Pursahs Thomasevangelium Spruch 13

J sagte zu den Jüngern:"Vergleicht mich mit etwas und sagt mir, wem oder was ich gleiche." Simon Petrus sagte zu ihm:"Du bist genau wie ein Engel." Matthäus sagte zu ihm:"Du bist wie ein Weisheitslehrer." Thomas sagte zu ihm:"Meister, mein Mund ist gänzlich unfähig zu sagen, wem oder was du gleichst." Da nahm er ihn beiseite und sprach drei Worte zu ihm. Als Thomas wieder zu seinen Gefährten kam, fragten Sie ihn:"Was hat J dir gesagt?" Thomas sagte zu ihnen:"Wenn ich euch eines von den Worten sage, die er mir gesagt hat, werdet ihr Steine aufheben und mich steinigen, und Feuer wird aus den Steinen lodern und euch verbrennen."
Dieses Jesuswort ist etwas kryptisch. Wir wollen uns Pursahs Kommentar dazu anschauen. Er findet sich übrigens im ersten Buch von Gary Renard "Das verschwundene Universum." 
Pursahs sagt darin, Jesus habe nicht drei Worte, sondern die drei folgenden Sätze gesagt, die seine Lehre zusammenfassen:
1) Du träumst von einer Wüste, in der Luftspiegelungen dich beherrschen und plagen, aber diese Bilder kommen von dir.
2) Der Vater hat die Wüste nicht gemacht, und du bist noch immer bei Ihm zu Hause.
3) Um zurückzukehren , vergib deinen Bruder, denn nur dann vergibst du dir selbst.
Zu 1: Wir sind nicht die Opfer dieser Welt. Wir haben sie selbst gemacht.  Diese Welt hat (zum Glück) nichts mit dem Willen GOTTES zu tun. Deshalb besitzt sie keine Realität und ist relativ nicht absolut. Sie ist wie eine Luftspiegelung in der Wüste. Sie spiegelt den verrückten Gedanken wir könnten uns von Gott trennen. Dieser Gedanke lässt uns eine duale Welt erleben, solange wir an ihn glauben.
Zu 2: Es kommt noch besser. Die Wirklichkeit ist, wir haben den Himmel nie verlassen. Unsere "Rückkehr" besteht darin uns genau an diesen Gedanken zu erinnern. Diese Erinnerung ist Unauslöschbar in uns vorhanden. Im Kurs wird sie der Heilige Geist genannt. Dank dieser inneren Instanz können wir nicht verloren gehen. Wir können die Rückkehr nur verzögern, indem wir diese Instanz ignorieren.
Zu 3: Vergebung ist der Weg der Rückkehr. Sie ist die letzte und nützliche Illusion. Vergeben heißt unsere Fehlwahrnehmungen einer dualistischen Welt dem heiligen Geist zur Neubeurteilung zu übergeben. Vergebung ist eine Praxis die im Geist in drei Schritten abläuft. (AAA Vergebung nach Michael Dawson)

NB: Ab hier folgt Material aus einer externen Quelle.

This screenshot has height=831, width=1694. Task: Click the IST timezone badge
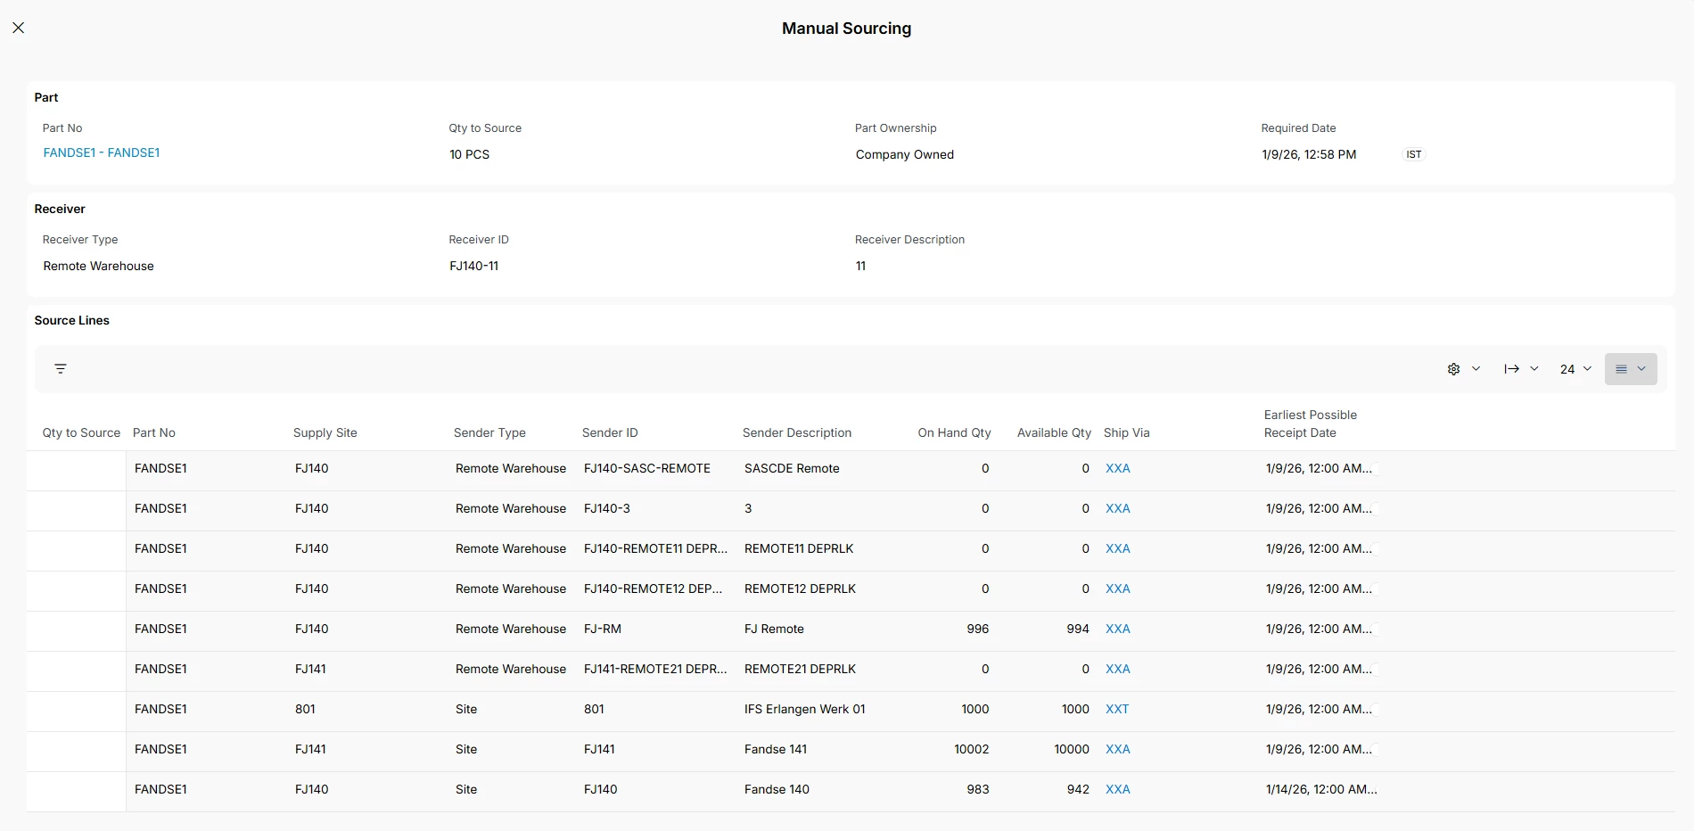1413,154
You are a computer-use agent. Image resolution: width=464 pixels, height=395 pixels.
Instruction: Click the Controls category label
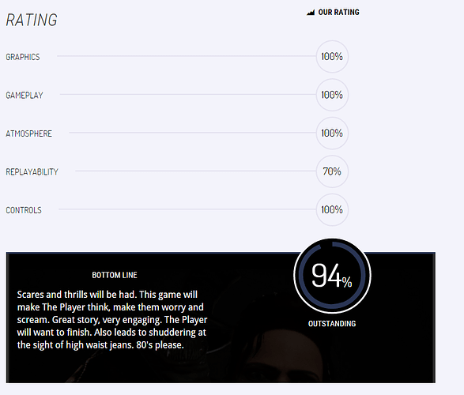point(24,210)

Achtsamkeit: Achtsamkeit für den Groll im eigenen Geist und Übernahme der Verantwortung dafür. Das Problem liegt nie in der Situation, sondern in meiner Reaktion auf sie. Ich bin verantwortlich für das, was ich sehe. Der "Andere", die Situation, der Umstand spiegelt nur den Schatten in meinem Geist, meinen Glauben an Trennung.

Akzeptanz: Annehmen und nicht verurteilen des Grolls. Akzeptanz ist die Vorstufe der Heilung. Was du bekämpfst bleibt bestehen und erhält dauernd von dir neue Energie. Was du annimmst kann heilen.

Abgeben: Dies ist das Anrufen der Hilfe zur Heilung des Grolls. Du wendest dich an dein höheres Selbst, den Heiligen Geist: "Zeig mir bitte, wie ich diese Situation anders sehen kann. Ich möchte jetzt damit in Frieden sein."

Es ist kein Gebet, es ist eine Einladung. Denn die Hilfe ist immer da. Vergebung ist nicht etwas was von uns getan wird, sondern für uns.


Der letzte Teil von Spruch 13 kann aus den Gesetzen der damaligen Zeit verstanden werden. Zu damaliger Zeit zu sagen Gott habe die Welt nicht erschaffen, wäre einer Gotteslästerung gleich gekommen, die in der der Regel durch Steinigung geahndet wurde.